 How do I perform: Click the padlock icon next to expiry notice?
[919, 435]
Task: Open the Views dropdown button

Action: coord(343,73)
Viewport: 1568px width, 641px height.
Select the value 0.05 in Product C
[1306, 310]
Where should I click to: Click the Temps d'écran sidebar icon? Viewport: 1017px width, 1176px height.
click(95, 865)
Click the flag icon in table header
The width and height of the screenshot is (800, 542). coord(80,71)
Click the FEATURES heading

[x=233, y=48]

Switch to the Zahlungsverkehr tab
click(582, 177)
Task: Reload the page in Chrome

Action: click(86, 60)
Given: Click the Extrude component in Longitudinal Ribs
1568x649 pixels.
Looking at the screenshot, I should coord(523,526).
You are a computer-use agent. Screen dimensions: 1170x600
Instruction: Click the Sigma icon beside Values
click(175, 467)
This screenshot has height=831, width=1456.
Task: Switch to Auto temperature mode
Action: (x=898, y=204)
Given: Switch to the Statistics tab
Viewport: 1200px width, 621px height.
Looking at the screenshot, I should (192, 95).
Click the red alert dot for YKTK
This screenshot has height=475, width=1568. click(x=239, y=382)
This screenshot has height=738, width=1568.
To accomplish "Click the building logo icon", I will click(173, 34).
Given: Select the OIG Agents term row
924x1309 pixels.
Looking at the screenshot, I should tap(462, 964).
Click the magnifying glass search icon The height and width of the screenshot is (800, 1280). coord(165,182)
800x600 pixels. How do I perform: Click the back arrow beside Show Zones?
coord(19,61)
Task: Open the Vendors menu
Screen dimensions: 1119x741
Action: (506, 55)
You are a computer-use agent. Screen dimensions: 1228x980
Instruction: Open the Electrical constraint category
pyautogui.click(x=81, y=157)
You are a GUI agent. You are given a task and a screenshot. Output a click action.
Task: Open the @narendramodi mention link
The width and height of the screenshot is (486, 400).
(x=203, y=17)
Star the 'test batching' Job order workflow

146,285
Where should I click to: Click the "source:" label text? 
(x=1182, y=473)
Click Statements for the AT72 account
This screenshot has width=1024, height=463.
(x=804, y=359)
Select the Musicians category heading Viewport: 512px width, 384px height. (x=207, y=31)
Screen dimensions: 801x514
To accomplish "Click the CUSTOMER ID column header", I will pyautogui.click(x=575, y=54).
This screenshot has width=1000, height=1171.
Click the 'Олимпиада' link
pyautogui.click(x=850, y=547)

▶ **EXERCISE BRIEF**: Starting at the line that holds "Star the 'test batching' Job order workflow", set down each line exactly through the last line of the records above, and no others.

▶ **REPLY**:
Star the 'test batching' Job order workflow

146,285
Where should I click to: Click the "source:" label text? 
(x=1182, y=473)
Click Statements for the AT72 account
This screenshot has width=1024, height=463.
(x=804, y=359)
Select the Musicians category heading Viewport: 512px width, 384px height. (x=207, y=31)
Screen dimensions: 801x514
To accomplish "Click the CUSTOMER ID column header", I will pyautogui.click(x=575, y=54).
This screenshot has width=1000, height=1171.
Click the 'Олимпиада' link
pyautogui.click(x=850, y=547)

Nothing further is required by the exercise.